[Opening DATASET RECORDS section]

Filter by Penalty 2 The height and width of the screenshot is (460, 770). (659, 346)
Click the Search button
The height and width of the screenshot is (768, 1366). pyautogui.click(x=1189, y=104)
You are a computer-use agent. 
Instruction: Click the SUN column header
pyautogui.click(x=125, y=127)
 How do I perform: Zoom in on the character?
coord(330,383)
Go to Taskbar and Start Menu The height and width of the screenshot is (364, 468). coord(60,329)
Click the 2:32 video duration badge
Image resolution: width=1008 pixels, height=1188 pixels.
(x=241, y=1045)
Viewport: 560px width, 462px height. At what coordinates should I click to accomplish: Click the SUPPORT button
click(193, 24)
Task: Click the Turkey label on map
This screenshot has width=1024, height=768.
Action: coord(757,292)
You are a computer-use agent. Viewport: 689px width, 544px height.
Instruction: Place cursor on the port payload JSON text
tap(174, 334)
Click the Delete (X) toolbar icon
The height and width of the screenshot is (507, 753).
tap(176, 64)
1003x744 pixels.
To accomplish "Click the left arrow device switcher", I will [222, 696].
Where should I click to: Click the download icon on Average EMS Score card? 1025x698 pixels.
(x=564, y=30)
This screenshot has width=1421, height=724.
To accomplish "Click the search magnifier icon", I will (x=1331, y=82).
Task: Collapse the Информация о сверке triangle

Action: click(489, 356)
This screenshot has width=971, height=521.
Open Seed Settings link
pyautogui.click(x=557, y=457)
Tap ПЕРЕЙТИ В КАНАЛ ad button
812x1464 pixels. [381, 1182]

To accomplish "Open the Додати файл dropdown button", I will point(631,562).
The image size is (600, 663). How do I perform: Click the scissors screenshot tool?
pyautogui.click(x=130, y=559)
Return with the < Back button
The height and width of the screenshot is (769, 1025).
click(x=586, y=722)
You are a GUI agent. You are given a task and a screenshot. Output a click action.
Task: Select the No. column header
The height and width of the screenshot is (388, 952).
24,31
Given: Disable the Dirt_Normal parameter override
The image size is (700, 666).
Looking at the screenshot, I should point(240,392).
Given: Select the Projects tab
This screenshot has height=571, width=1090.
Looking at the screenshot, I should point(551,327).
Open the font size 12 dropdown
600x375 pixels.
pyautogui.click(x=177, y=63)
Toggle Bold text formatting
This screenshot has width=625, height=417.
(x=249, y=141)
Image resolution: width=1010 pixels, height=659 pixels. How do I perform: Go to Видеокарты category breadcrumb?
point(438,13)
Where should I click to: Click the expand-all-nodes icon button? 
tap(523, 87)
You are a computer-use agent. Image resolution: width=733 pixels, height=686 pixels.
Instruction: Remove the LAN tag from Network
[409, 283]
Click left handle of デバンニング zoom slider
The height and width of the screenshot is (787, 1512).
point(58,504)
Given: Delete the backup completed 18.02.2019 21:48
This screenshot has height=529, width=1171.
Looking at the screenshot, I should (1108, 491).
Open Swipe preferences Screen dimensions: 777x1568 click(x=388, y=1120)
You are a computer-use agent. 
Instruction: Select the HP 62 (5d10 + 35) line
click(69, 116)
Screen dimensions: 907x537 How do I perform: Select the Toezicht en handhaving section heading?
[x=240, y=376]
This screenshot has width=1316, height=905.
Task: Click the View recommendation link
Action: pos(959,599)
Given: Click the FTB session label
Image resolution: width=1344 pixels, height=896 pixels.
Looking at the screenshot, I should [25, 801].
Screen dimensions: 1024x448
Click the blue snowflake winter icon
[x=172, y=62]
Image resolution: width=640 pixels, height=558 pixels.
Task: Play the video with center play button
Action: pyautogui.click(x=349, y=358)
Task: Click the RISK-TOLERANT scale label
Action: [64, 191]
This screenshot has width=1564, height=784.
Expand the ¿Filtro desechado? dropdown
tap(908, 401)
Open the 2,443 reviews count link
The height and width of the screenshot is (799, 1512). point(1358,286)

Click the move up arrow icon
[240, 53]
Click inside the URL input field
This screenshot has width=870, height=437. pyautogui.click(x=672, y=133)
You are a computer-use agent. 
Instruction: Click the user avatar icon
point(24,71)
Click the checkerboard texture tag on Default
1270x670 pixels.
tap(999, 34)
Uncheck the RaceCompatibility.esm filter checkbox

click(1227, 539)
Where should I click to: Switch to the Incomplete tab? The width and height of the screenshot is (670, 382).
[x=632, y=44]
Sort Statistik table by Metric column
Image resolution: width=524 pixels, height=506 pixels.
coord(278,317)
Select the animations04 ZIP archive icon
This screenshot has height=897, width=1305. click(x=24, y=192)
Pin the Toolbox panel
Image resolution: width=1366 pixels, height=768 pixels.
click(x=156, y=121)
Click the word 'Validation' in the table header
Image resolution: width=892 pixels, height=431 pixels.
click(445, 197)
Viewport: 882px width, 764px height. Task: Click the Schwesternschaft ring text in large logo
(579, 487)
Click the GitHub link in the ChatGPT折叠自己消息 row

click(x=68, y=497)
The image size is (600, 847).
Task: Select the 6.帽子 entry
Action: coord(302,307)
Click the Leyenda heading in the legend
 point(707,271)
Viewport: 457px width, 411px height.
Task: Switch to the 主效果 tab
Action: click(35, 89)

[Closing DATASET RECORDS section]

GOAL OF THE EXERCISE → Find the number of lines in the data above that contain "will". Please give that number alone.

EXERCISE ANSWER → 3